48] Fluorescent nucleotide analogs as active site probes for the ADP/ATP carrier and the uncoupling protein

Abstract

Publisher Summary This chapter focuses on the fluorescent nucleotide analogs as active site probes for the adenosine diphosphate (ADP)/ adenosine triphosphate (ATP) carrier and the uncoupling protein. The 1,5- dimethylaminonaphthoyl (DAN) derivatives DAN-adenine monophosphate (AMP), DAN-ADP, and DAN-ATP have identical fluorescence properties.
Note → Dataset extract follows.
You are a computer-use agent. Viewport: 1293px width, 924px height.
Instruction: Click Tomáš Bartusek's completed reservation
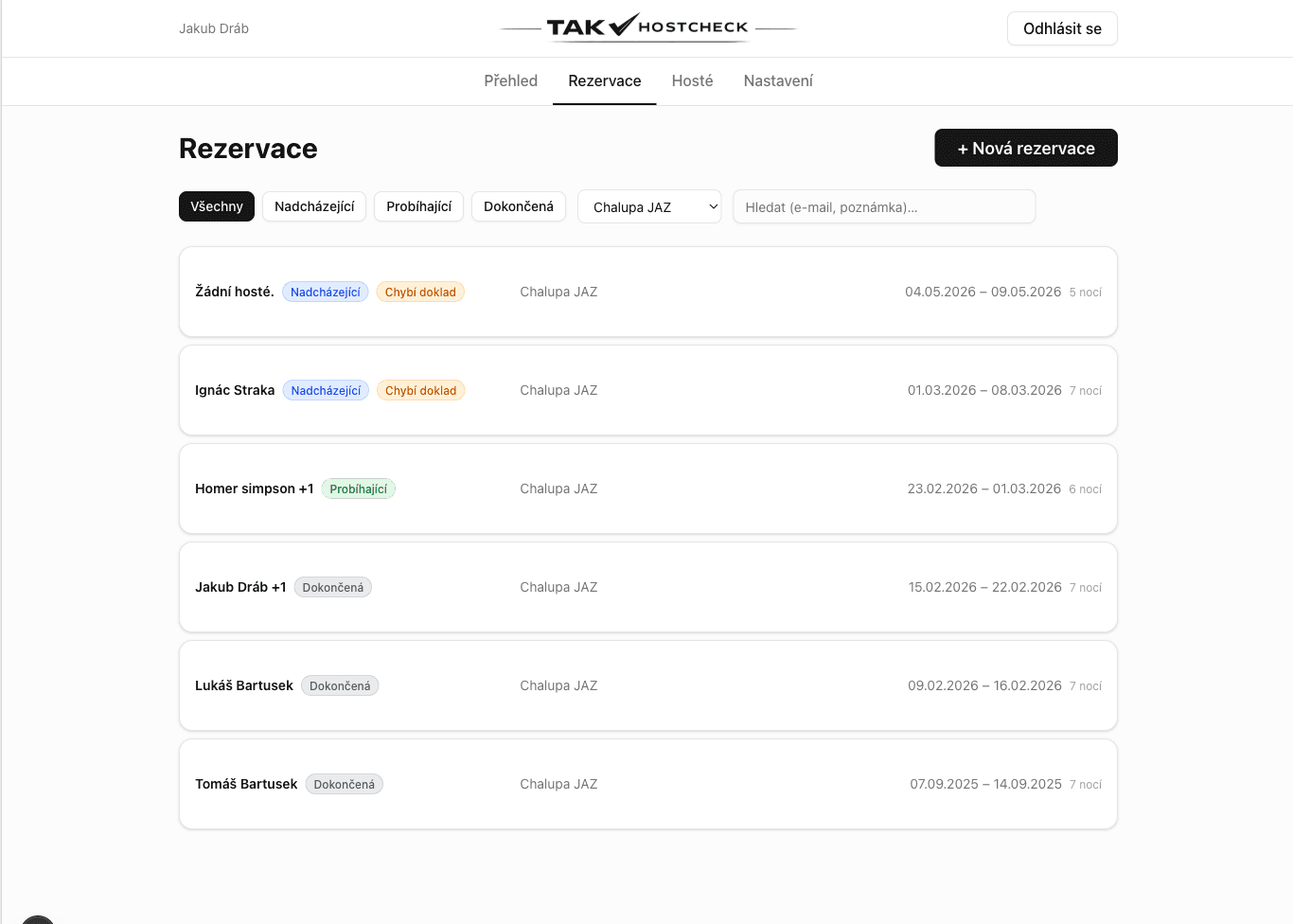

Their fluorescence is virtually quenched in aqueous solution, whereas a high fluorescence yield is obtained in nonaqueous media, such as dioxane and ethanol. The DAN-nucleotides added to rat liver mitochondria do not give a marked fluorescence. In beef heart mitochondria, they exhibit a relatively small signal which is fully enhanced in submitochondrial (sonic) particles. Also breaking the mitochondria by freezing-thawing or by detergents enhances the fluorescence response. The DAN-nucleotides bind also to the soluble and partially purified ADP/ATP carrier (AAC) with a fluorescence maximum at a slightly longer wavelength, 519 Nm. In the solubilized AAC, the full fluorescence response to addition of DAN-AMP is observed only in the presence of ADP or ATP. This is interpreted to show that the AAC is, from the start, partially in the m-state and partially in the c-state. Only when the substrates for the ADP–ATP transport are provided the transition between the c- and m-state can be accomplished since the unloaded carrier cannot undergo this transition. Thus the carrier population in the c-state is largely converted into the m-state under the pulling force of the DAN-AMP binding.